The National Cancer Institute finds that the cost of cancer treatment is high and growing. Another study conducted by Duke University Medical Center and the Dana-Farber Cancer Institute finds that out-of-pocket cancer-related costs averaged $712 a month for surveyed patients and that many of the patients report the expenses as a “significant burden” despite all of the study participants (except one) having insurance.
“In this country, health insurance is most commonly tied to our jobs, so you can lose your insurance status,” said Dr. Herman. “It’s such a double whammy to be hit by that when you’re sick.” She predicts that the Affordable Care Act will provide relief for many people with inconsistent or incomplete insurance coverage, especially households with lower incomes. However, she says, “It will be really important for policy makers to ensure that people will be protected from high out-of-pocket costs as the law is implemented.”
Bank of America offers patients the following tips for helping to reduce the amount of medical expenses you incur while taking an active role in your health:
1. Compare costs of several medical providers. The costs of procedures, treatments and medications can vary widely by provider.
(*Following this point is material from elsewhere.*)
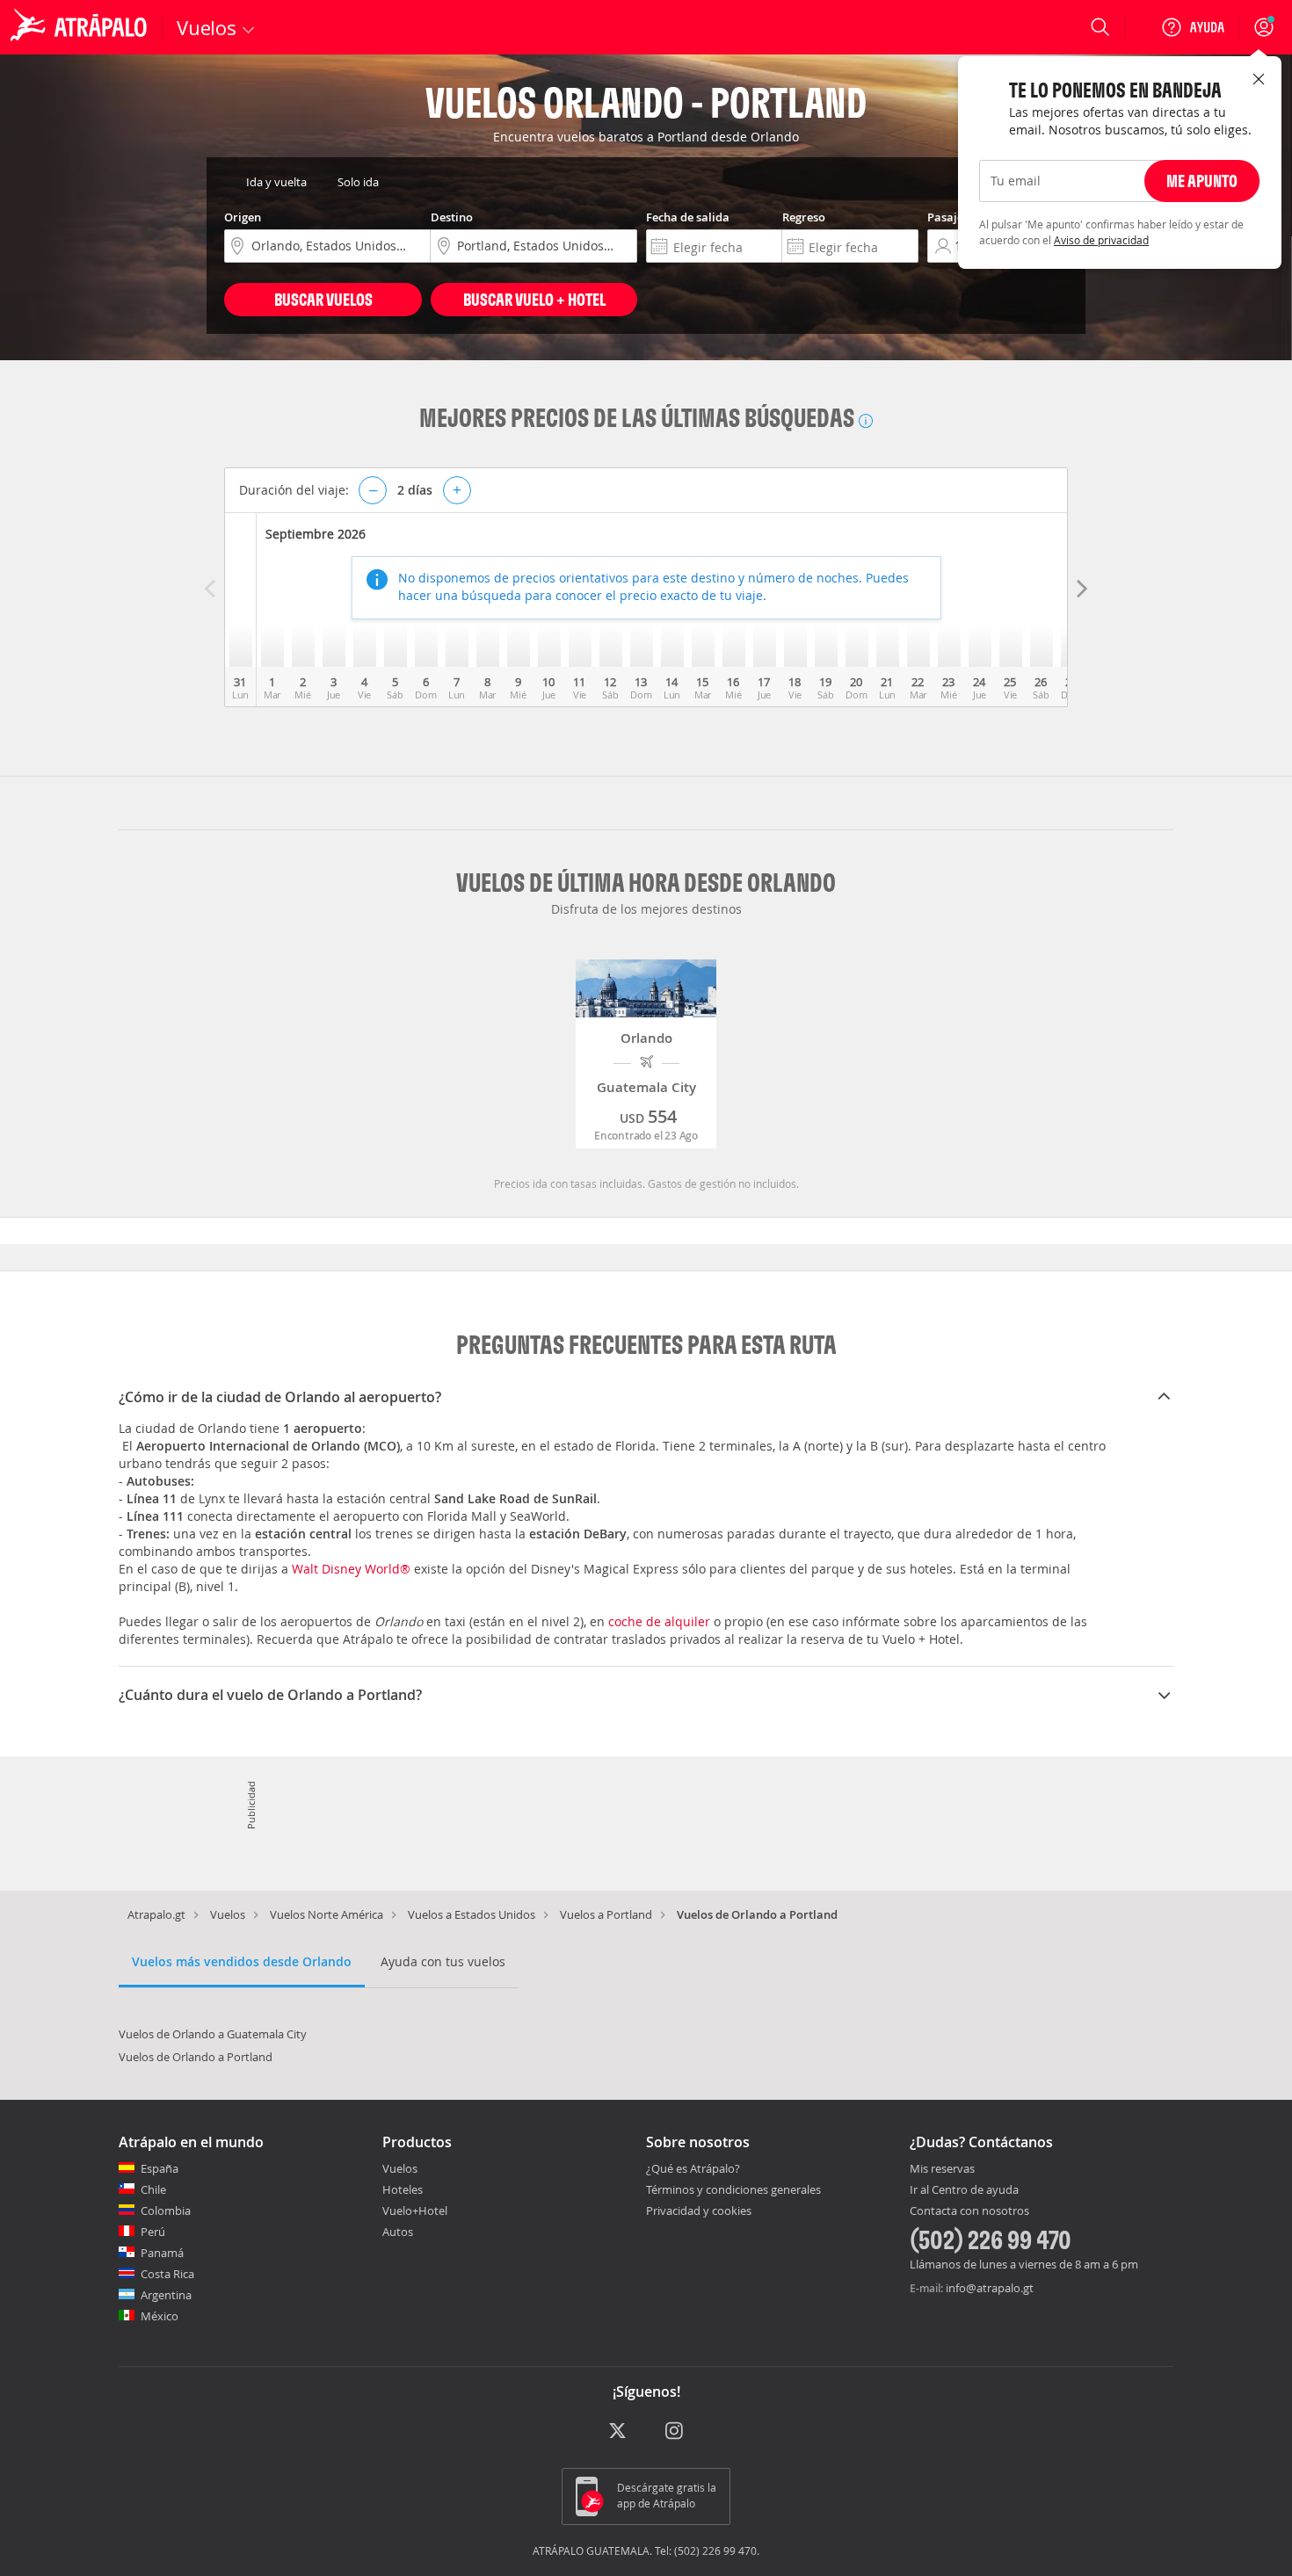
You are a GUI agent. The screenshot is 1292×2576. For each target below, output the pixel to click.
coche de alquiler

When your doctor recommends a treatment, ask how much it will cost you, and feel free to shop around or negotiate for a discount. If you're paying some or all of a bill out of your own pocket, you're likely to be charged much more than an insurer or Medicare would pay, so consider asking for the insurer's discount. Other simple strategies for reducing health care costs include carefully scrutinizing your hospital bills for costly errors, avoiding emergency room visits unless you are facing a true emergency and asking your doctor or pharmacist about generic versions of your current medications.
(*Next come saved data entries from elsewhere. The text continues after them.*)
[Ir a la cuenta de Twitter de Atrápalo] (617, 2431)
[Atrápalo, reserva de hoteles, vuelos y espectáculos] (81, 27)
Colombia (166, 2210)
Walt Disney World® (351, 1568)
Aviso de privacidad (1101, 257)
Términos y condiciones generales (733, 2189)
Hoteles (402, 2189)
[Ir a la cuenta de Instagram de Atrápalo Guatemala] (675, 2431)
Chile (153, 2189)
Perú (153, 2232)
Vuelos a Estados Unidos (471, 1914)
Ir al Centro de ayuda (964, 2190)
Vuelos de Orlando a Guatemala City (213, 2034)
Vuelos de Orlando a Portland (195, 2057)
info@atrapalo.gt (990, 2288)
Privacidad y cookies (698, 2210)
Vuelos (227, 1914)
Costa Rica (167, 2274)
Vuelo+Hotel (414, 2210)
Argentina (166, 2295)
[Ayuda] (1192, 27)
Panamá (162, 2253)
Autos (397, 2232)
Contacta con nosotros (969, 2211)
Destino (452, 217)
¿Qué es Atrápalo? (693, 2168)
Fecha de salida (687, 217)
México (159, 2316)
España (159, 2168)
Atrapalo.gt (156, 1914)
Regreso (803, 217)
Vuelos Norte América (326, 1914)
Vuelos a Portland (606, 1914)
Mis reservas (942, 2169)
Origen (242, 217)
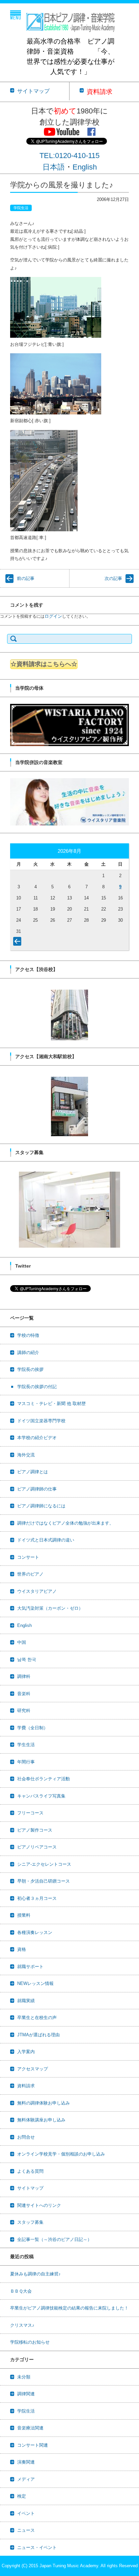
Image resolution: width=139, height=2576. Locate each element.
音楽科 (23, 1693)
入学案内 (26, 2051)
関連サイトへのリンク (39, 2205)
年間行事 (26, 1761)
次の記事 (113, 578)
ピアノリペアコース (37, 1847)
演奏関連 (26, 2462)
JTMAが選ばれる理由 (38, 2034)
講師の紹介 (28, 1352)
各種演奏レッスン (34, 1932)
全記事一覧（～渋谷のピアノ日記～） (54, 2239)
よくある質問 (30, 2171)
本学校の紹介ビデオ (37, 1437)
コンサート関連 (32, 2445)
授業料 (23, 1915)
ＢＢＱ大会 (21, 2291)
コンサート (28, 1557)
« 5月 (18, 942)
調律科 (23, 1676)
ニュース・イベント (37, 2547)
2. Familiarize yourself with your insurance plan. Whenever possible, choose providers that participate in your insurer's network, including all members of your surgical or treatment team. Study carefully what is covered under your plan. If your physician suggests a test or treatment that isn't covered, ask about alternatives that are. If you think you're covered but your insurer rejects your claim and sends you a big bill, you have the right to appeal. Call your insurer to learn about the appeal process and any deadlines for filing your appeal, and make sure your appeal is well researched so you can substantiate your claim.
3. Consider a high-deductible plan. High-deductible plans offer lower premiums in exchange for higher deductibles. Preventive care is usually fully covered, and if you monitor your spending carefully you could save money overall. Many high-deductible plans feature Health Savings Accounts, which can provide considerable tax savings on your health spending: deposits may be tax deductible when contributed and are tax-free when withdrawn for qualified medical expenses. Flexible Spending Accounts also provide tax savings but with traditional plans.
4. Eat right and exercise. According to the Centers for Disease Control and Prevention, more than three-quarters of health care costs in America are due to chronic diseases such as heart disease, diabetes, cancer and arthritis. Fortunately, many chronic conditions can be prevented or minimized by eating right and exercising regularly - and thus reducing your overall health care costs. If your employer sponsors a wellness program, sign up: these plans typically offer discounted gym memberships, weight-loss programs or health coaching.
5. See your doctor regularly. Your doctor can be an important partner in keeping you healthy over the long run. Regular physical exams can help identify problems before they become costly or disabling. Your physician will also notify you about key health screenings, such as mammograms or colonoscopies, which are usually much less expensive than the serious conditions they can prevent.